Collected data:

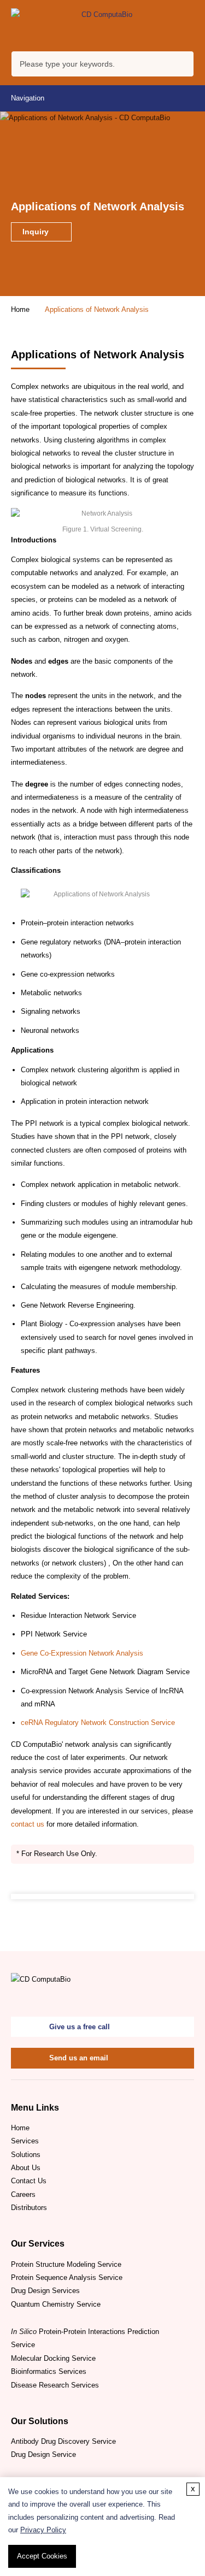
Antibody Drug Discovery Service (63, 2441)
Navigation (27, 98)
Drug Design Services (45, 2291)
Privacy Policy (43, 2530)
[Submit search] (182, 65)
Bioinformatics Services (48, 2371)
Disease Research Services (55, 2385)
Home (20, 309)
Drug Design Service (43, 2454)
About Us (25, 2168)
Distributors (29, 2207)
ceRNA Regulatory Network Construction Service (98, 1722)
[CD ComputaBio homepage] (102, 25)
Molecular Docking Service (53, 2358)
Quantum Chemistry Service (56, 2304)
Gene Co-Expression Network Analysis (82, 1653)
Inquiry (36, 231)
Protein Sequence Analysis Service (66, 2277)
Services (25, 2141)
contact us (27, 1824)
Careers (23, 2194)
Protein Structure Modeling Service (66, 2264)
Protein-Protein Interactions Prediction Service (85, 2338)
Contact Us (28, 2181)
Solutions (25, 2154)
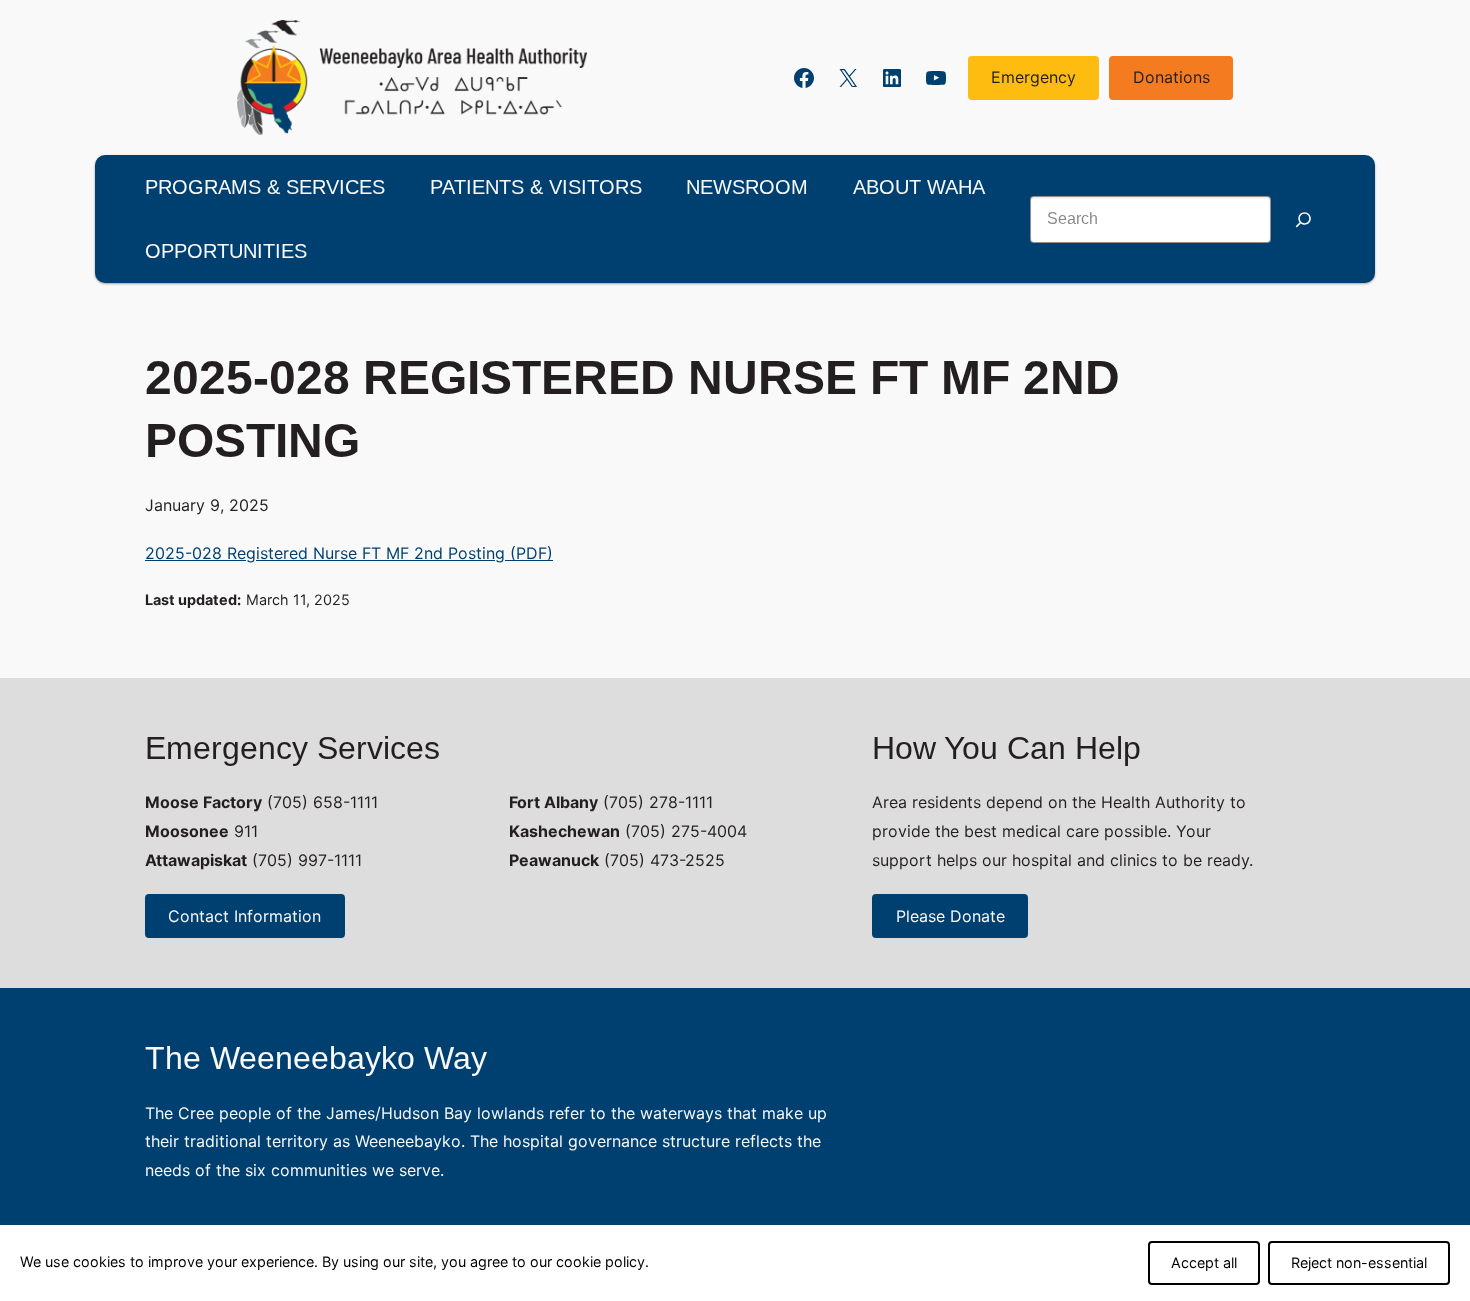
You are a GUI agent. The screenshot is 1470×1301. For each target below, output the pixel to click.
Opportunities (226, 251)
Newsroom (747, 187)
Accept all (1204, 1262)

*PROBLEM REQUIREMENTS*: From the records given above, copy all lines containing "Protein".

*TASK SOLUTION*:
Protein Sequence Analysis Service (66, 2277)
Protein Structure Modeling Service (66, 2264)
Protein-Protein Interactions Prediction Service (85, 2338)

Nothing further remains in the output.